Better care for kids today and finding new treatments for tomorrow is the vision of a $5 million gift from a Hoosier family. Called “transformative” and “monumental,” the money aims to make Riley Hospital for Children at IU Health a national model for Duchenne muscular dystrophy, a condition that has affected the Ackerman and Nicholoff family personally. Already with a strong presence in Duchenne, Riley is honoring a two-prong mission for the money: ease the stress families feel when navigating overwhelming medical care and make dramatic leaps forward in research that will change the lives of kids with Duchenne.
The genetic disorder affects primarily boys and is characterized by the inability to produce dystrophin, a protein needed to build up muscles. As a result, every muscle in the body deteriorates; most kids with Duchenne are in a wheelchair by age 12 and the average life expectancy is 27.
Care for boys with Duchenne is incredibly complex; most kids see nearly 10 specialists—sometimes in a single day at the hospital. That’s why a portion of the funds is devoted to easing this stress for families by adding two care coordinators—nurses who “make all the difference in the patient experience,” says Riley Children’s Foundation President and Chief Executive Officer Elizabeth Elkas. The donation also establishes a free concierge service for hassle-free trips to Indianapolis when boys must travel to Riley.
In addition to easing the realities of care for kids with Duchenne, Riley is stepping on the accelerator for Duchenne research. Elkas says the $5 million gift will be a powerful catalyst to elevate Riley’s “already stellar” Duchenne program and make it a national model.
“For years, the medical community has made incremental improvements in the care of boys and young men with Duchenne,” says Elkas. “Our vision is to take a dramatic leap forward through research.”

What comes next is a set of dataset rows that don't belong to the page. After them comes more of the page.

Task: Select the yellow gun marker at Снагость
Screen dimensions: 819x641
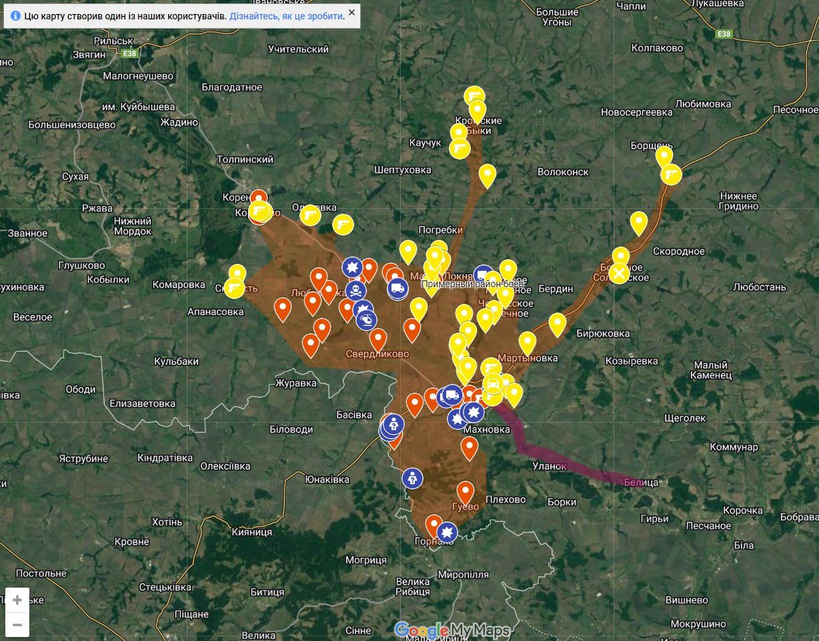Action: coord(234,288)
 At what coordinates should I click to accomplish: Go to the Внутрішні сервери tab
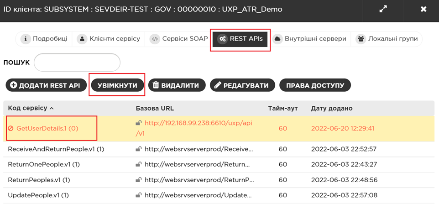(310, 39)
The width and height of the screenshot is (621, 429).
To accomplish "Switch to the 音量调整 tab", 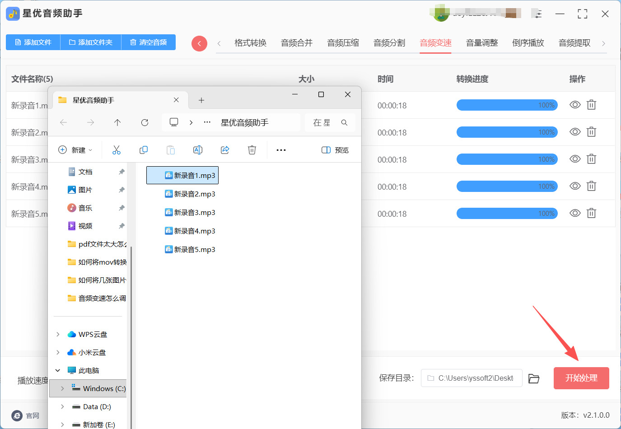I will (482, 43).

Much of that research will center on the heart. Cardiomyopathy, or the weakening of the heart muscle, is the leading cause of death in Duchenne. Boys born today with Duchenne can live to 30 or slightly older, but for those with heart failure and significant cardiomyopathy, the average age of death is still 18 to 20.

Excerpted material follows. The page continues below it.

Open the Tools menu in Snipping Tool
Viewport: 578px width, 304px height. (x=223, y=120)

“We have some ideas, but it’s not been clearly defined why some boys progress to cardiomyopathy and heart failure early in their [20s], and then you have other individuals who are in their [30s or 40s] and have very minimal heart muscle weakness,” says Riley Heart Center co-director Dr. Larry Markham. “Even though [Duchenne] is what we describe as a single gene defect—meaning one genetic change causes this condition—individuals with [Duchenne] don’t all behave the same from a cardiac standpoint.”
Riley is using the funds to collaborate with six other Duchenne centers throughout the U.S.; together, the team aims to pinpoint the genetic markers that contribute to one person with Duchenne having very early heart failure, while another patient does not. Understanding these genetic nuances could potentially open the door to new treatments; Markham hopes to advance two to three therapies to clinical trials in the next few years.
Markham, who is the Riley division chief for pediatric cardiology, says the funds will also increase the number of kids who have access to robust clinical trials by streamlining the process, ensuring their disease is evaluated “at the highest level.”
Markham believes the $5 million gift is also unique in its allocation, because it will “impact all areas of Duchenne.” Portions of the gift are devoted to three distinct areas: immediately improving care, advancing cardiomyopathy research, as well as gene therapy research.
“In conversations with the family, it became clear this gift was centered around, ‘If we could do something for Duchenne in general, what would we like for the next generations? How would we like them to be impacted in their care journey, but also, how would we like to move the field forward?’” says Markham. “When you look at that type of benevolence—of giving this gift not really so much for ourselves, but for the generations of Duchenne to come—you can’t help but be touched and motivated by that type of a gift.”
“[This gift] is all about optimism,” says Elkas. “It shows how a family with the capacity to give can change the outcome for so many. That’s the beauty of philanthropy.”
Elkas recently appeared on Inside Indiana Business Television with Gerry Dick to discuss the impact of the gift.
Riley is already part of a national Duchenne consortium that Markham helped develop during his previous stint at Vanderbilt University Medical Center; Markham says this means the infrastructure is already in place, so the gift will go directly to care and research.
Markham says a portion of the gift is devoted to “making it easier for patients who need our care to get in the door and meet all the great specialists committed to Duchenne.”